## Source text:
There are five key themes that will reshape the future of work, said Bain & Company recently when releasing results of a related survey.
Survey results indicate that 58% of workers across 10 major economies feel the pandemic has forced them to rethink the balance between their work and their personal lives.
The firm said it and Dynata surveyed 20,000 workers from 10 countries—the US, China, Germany, France, Italy, Japan, India, Indonesia, Nigeria and Brazil—that represent around 65% of global GDP as well as 100 indepth interviews.
The five key themes that will reshape the future of work are as follows, according to Bain.
Motivations for work are changing. Gains in living standards over the past 150 years are allowing us to spend less of our time working and raising expectations about what a job should provide.
While compensation still ranks among the top priorities for most workers, only one in five now rank it as the number one factor in a job with interesting work, job security and flexibility also among the most important priorities.
This new research shows that as community organisations and religious observance have declined in prominence, new generations of workers may turn to their careers to provide social connection and a sense of higher purpose.
Far from the idle leisure class of bygone eras, the upper echelons of today’s society now work the longest hours of all, as busyness is seen as a sign of status.
Those at the bottom of the income hierarchy now work the least hours, as they are often unable to secure the stable full-time employment they desire.
Beliefs about what makes a “good job” are diverging. As attitudes toward work fragment, the average worker is no longer a useful approximation.
Bain has identified six worker archetypes, each with a different set of priorities: operators, givers, artisans, explorers, strivers and pioneers.
For instance, 25% of US executives are “pioneers”—risk-tolerant workers who are on a mission to change the world and will make great personal sacrifices accordingly—compared with only 9% of the nation’s working population.

## Data extract:
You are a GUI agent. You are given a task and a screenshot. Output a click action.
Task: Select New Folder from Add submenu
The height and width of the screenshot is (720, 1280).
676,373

## Work task 1:
Decide whether each statement agrees with the future-of-work text: (a) Bain and Dynata surveyed workers in 10 countries, (b) most workers now rank compensation as the number one factor in a job, (c) people at the bottom of the income hierarchy work the longest hours. Answer yes or no for each, and quote the words of the text that decide it.
## Work task 2:
According to the future-of-work text, what share of US executives are "pioneers"?
## Work task 3:
Continue the future-of-work text from its final sentence.
The data come from a different source than the future-of-work text.

## Written reply 1:
(a) Yes: "surveyed 20,000 workers from 10 countries"
(b) No: "only one in five now rank it as the number one factor in a job"
(c) No: "Those at the bottom of the income hierarchy now work the least hours"

## Written reply 2:
25% of US executives are pioneers.

## Written reply 3:
This research shows the need for business leaders to recognise that their personal perspective of what a good job looks like won’t necessarily be shared by everyone in their organisation, especially those on the front lines.
Automation is helping to rehumanise work. Distinctly human advantages— problem solving skills, interpersonal connection and creativity—are growing in importance as automation eliminates routine work.
Bain expects to see a shifting occupational mix in developed economies that will favour uniquely human skills in the workforce of the future. This will require a major reskilling of the workforce.
Technological change is blurring the boundaries of the firm. The pandemic has profoundly shifted the way workers interact with their firms.
Together, the rise of work-from-home and the gig economy have loosened the boundaries of the firm, making the ideas of a workplace and a worker more fluid.
While these changes decrease costs for companies, they offer a mixed bag for workers. The job satisfaction levels of contract workers are markedly below those of permanent employees.
Bain’s survey shows that 47% of workers globally view many of their colleagues as friends. This level of connection and trust is a critical ingredient for effectively operating complex businesses.
The big question is whether companies can maintain connection and trust without the physical connection provided by offices.
Younger generations are increasingly overwhelmed. Young people, especially in advanced economies, are under mounting psychological strain that spills over into their work lives.
In Western markets, 61% of respondents under 35 cited financial issues, job security or failing to meet their career goals as major concerns for the next decade. Only 40% of those over 35 cited the same concerns.
A path forward for business leaders
Taking these trends into account, Bain & Company identifies three actions for business leaders.
From talent takers to talent makers. This requires scaling investments in learning, thinking laterally about career journeys and cultivating a growth mindset in their organisation.
While incumbents increasingly struggle against skills shortages, their insurgent rivals are finding creative ways to tap into the hidden potential of their people.
Stop managing workers like machines. Instead leaders need to support workers in building personal capacity and create a career that matches their individual idea of a meaningful life.
As part of this, leaders will reorganise workflows to help individuals best utilise their uniquely human advantages.
Offering a sense of belonging. Winning firms will build an organisation that offers a sense of belonging and opportunity for its many unique workers while remaining united through a shared vision and communal values.
“Growing competition for talent has put the future of work squarely in the spotlight for business leaders,” said James Root, partner at Bain & Company and co-chair of Bain Futures. “Now is the time to focus the human side of work, which will allow leading firms to attract, develop and retain the workforce that is core to their future success.”